Valor: O escopo dos conhecimentos necessários para ser um economista ecológico parece bastante amplo. Envolve saberes ligados à natureza, à sociedade, à política. O que entra na formação do economista ecológico?

Martínez-Alier: Deve haver um fundamento no estudo do metabolismo social, o que significa estudar o uso da energia e dos materiais. O crescimento econômico implica a constante ampliação desse uso. A economia ecológica se sobrepõe à ecologia industrial, à ecologia urbana e à agroecologia. Economistas ecológicos devem estudar as instituições da sociedade, que determinam os usos da natureza. Devem estudar os direitos de propriedade, o que significa, em um país como o Brasil, conhecer a escravidão, a agricultura em sistema de “plantation”, as tentativas posteriores de reforma agrária. E também têm que estudar os mercados. Contudo, as pessoas que ainda não nasceram e as outras espécies não podem ir aos mercados. Assim, economistas ecológicos têm que estudar a valoração dos bens e serviços ambientais nos mercados e fora deles. Não apenas se um valor monetário lhes é atribuído, mas levando em consideração outros valores relevantes na sociedade: valores ligados ao modo de vida, valores ecológicos, valores culturais... Tais valores não podem ser todos medidos com a mesma unidade. Portanto, economistas ecológicos devem estudar a avaliação multicritério.

Valor: O sr. se refere a um dilema entre resgatar pessoas da pobreza e cuidar da natureza. Hoje, no Brasil, existe a ambição de fazer as duas coisas ao mesmo tempo. É possível conciliar esses valores?

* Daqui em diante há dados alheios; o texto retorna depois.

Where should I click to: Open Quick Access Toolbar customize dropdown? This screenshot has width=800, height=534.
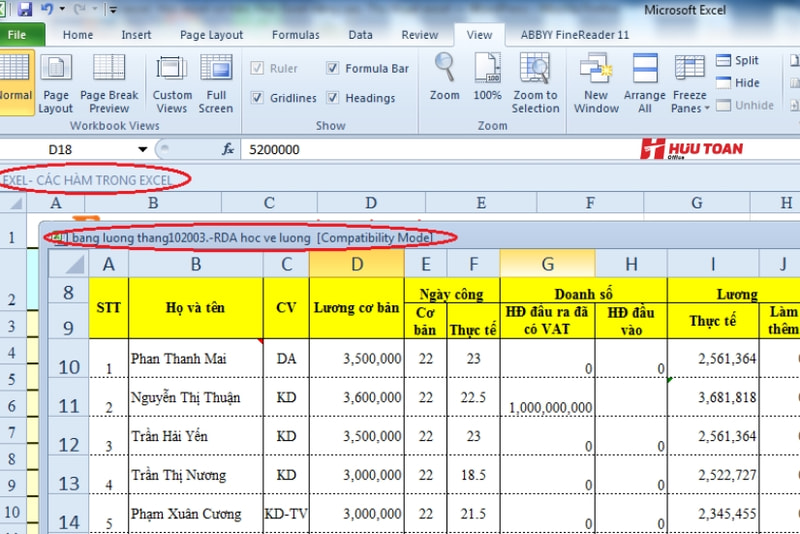pyautogui.click(x=111, y=10)
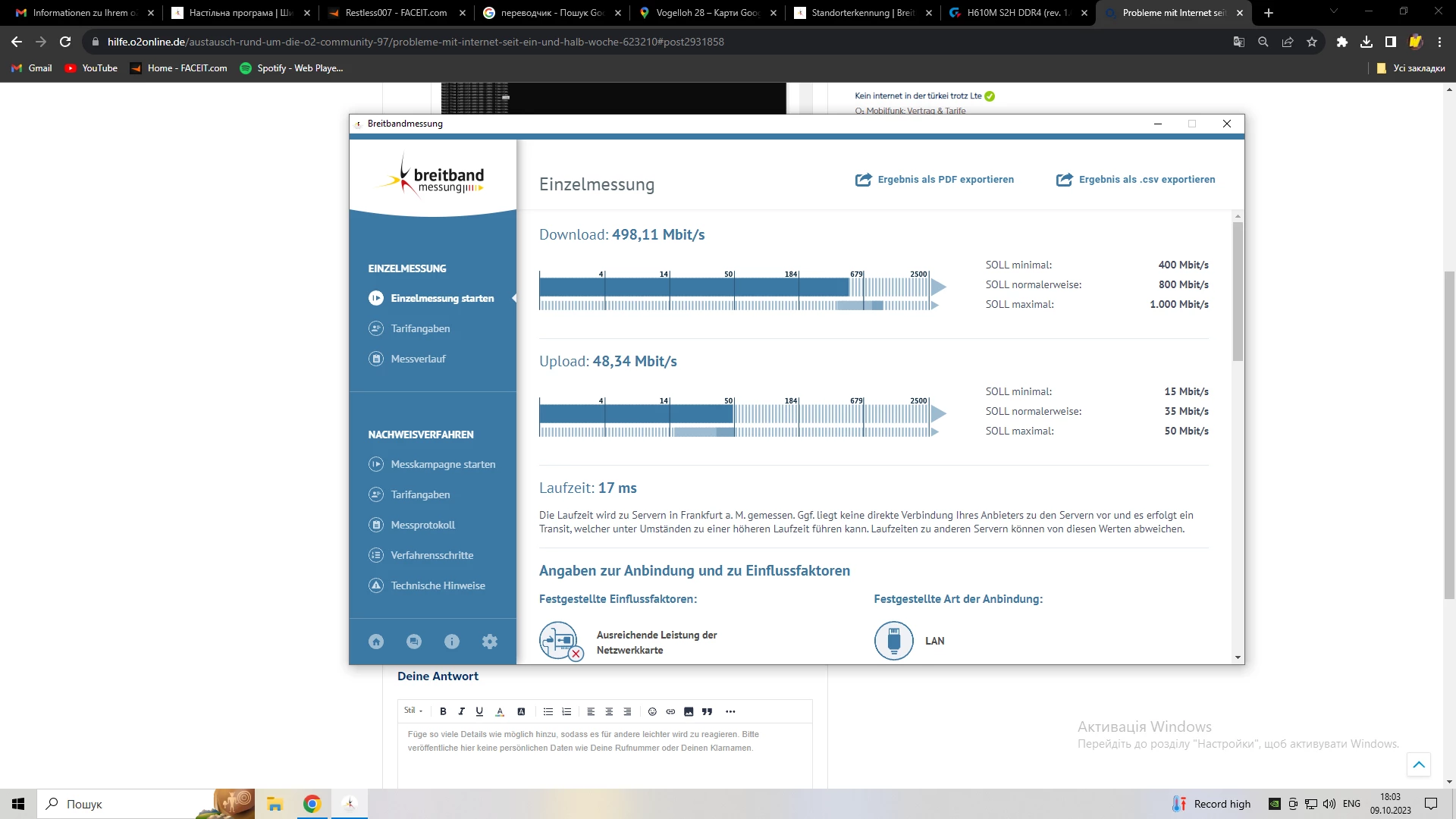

Martínez-Alier: É possível. Na América Latina há um movimento forte contra as exportações baratas de matérias-primas. O continente exporta muito mais toneladas de material do que importa, mas exporta barato, e essas exportações destroem o meio ambiente, além de prejudicar populações locais. De tempos em tempos, surge um político em alta posição que se coloca a favor de uma política econômica ecológica, pelo menos por alguns meses. Hoje é Gustavo Petro, presidente da Colômbia. Sou otimista. Lentamente, apesar da pressão externa, agora sobretudo da China, os movimentos sociais e até mesmo a política eleitoral vão pondo os temas ambientais no centro da pauta. Percebo que até agora os ministros que são pró-ambiente duraram pouco. Aconteceu com Marina Silva, Alberto Acosta no Equador, Víctor Toledo no México, Pablo Solón na Bolívia. A Colômbia, com Petro, vai aumentar as exportações de carvão e petróleo ou vai reduzi-las e cobrar impostos pesados? Veremos.